▶ MATERIAL FOR THE TASK
^^^^^^^^

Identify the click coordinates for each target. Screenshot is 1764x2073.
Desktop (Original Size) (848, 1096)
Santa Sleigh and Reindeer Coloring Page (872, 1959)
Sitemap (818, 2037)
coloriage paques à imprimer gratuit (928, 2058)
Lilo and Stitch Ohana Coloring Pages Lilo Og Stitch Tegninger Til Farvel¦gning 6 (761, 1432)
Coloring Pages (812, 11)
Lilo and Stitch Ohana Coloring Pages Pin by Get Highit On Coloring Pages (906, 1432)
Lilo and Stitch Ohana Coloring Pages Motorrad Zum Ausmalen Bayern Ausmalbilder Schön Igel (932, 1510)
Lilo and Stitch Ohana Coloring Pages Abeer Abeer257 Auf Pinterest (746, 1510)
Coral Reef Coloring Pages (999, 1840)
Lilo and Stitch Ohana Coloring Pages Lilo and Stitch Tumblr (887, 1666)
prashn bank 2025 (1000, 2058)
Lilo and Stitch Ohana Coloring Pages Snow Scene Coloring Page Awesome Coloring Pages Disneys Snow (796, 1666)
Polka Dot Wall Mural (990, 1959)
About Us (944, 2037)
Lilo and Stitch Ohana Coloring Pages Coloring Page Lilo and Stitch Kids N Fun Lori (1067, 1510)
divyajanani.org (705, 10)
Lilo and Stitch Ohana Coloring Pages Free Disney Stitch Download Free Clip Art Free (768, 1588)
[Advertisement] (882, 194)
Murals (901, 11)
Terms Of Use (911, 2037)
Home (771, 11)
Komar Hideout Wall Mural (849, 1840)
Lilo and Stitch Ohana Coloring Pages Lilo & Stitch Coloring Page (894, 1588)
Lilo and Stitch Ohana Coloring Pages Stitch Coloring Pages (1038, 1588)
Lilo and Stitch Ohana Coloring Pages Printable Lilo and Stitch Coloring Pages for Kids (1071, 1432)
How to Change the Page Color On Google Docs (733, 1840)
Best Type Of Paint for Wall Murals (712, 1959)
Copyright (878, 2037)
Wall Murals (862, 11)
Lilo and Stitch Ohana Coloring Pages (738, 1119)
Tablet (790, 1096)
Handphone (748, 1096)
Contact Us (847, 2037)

^^^^^^^^

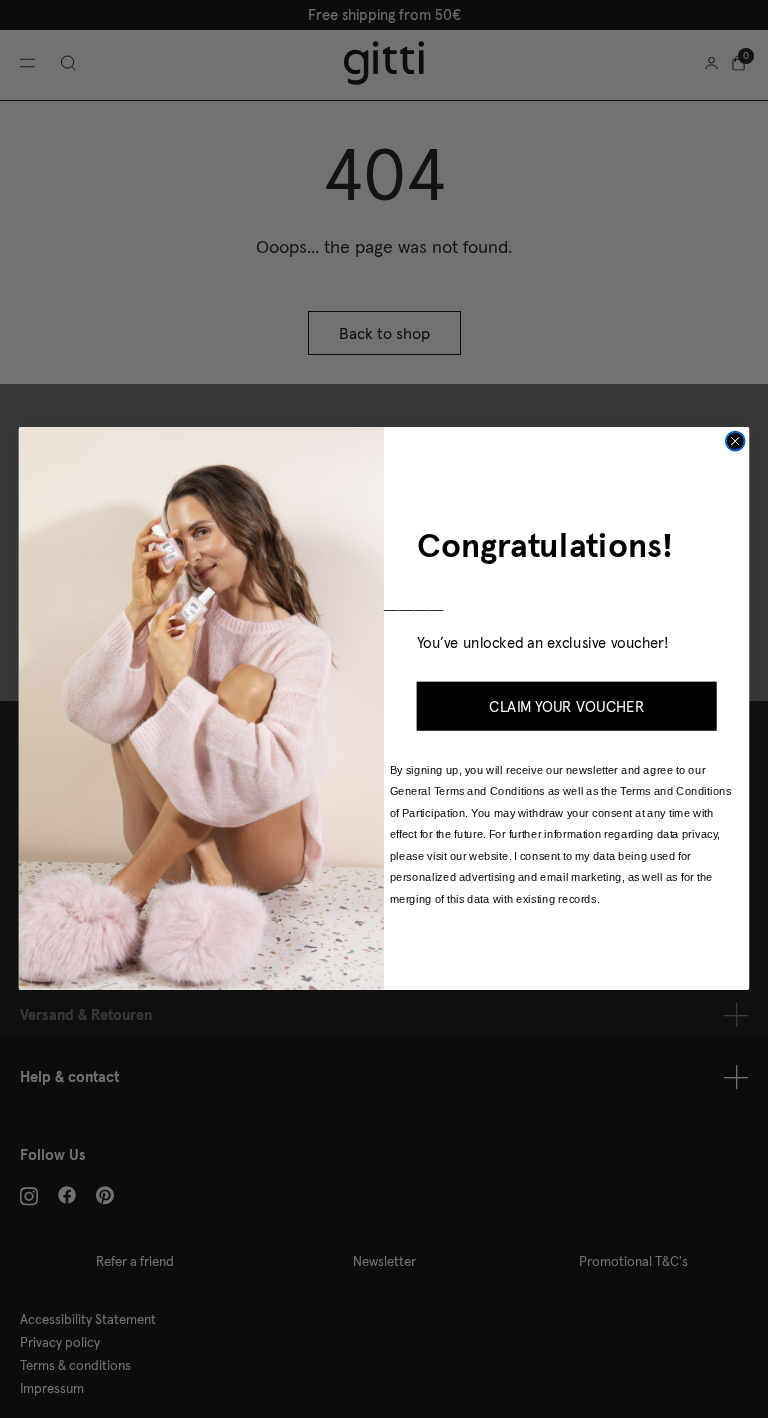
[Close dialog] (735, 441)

^^^^^^^^

▶ TASK REQUIREMENTS
The expected answer is an exact copy of the lines above, beginning at the line with "Lilo and Stitch Ohana Coloring Pages Printable" and ending at the line with "Contact Us (847, 2037)", with both ends in.

▶ RESULT OF THE TASK
Lilo and Stitch Ohana Coloring Pages Printable Lilo and Stitch Coloring Pages for Kids (1071, 1432)
How to Change the Page Color On Google Docs (733, 1840)
Best Type Of Paint for Wall Murals (712, 1959)
Copyright (878, 2037)
Wall Murals (862, 11)
Lilo and Stitch Ohana Coloring Pages (738, 1119)
Tablet (790, 1096)
Handphone (748, 1096)
Contact Us (847, 2037)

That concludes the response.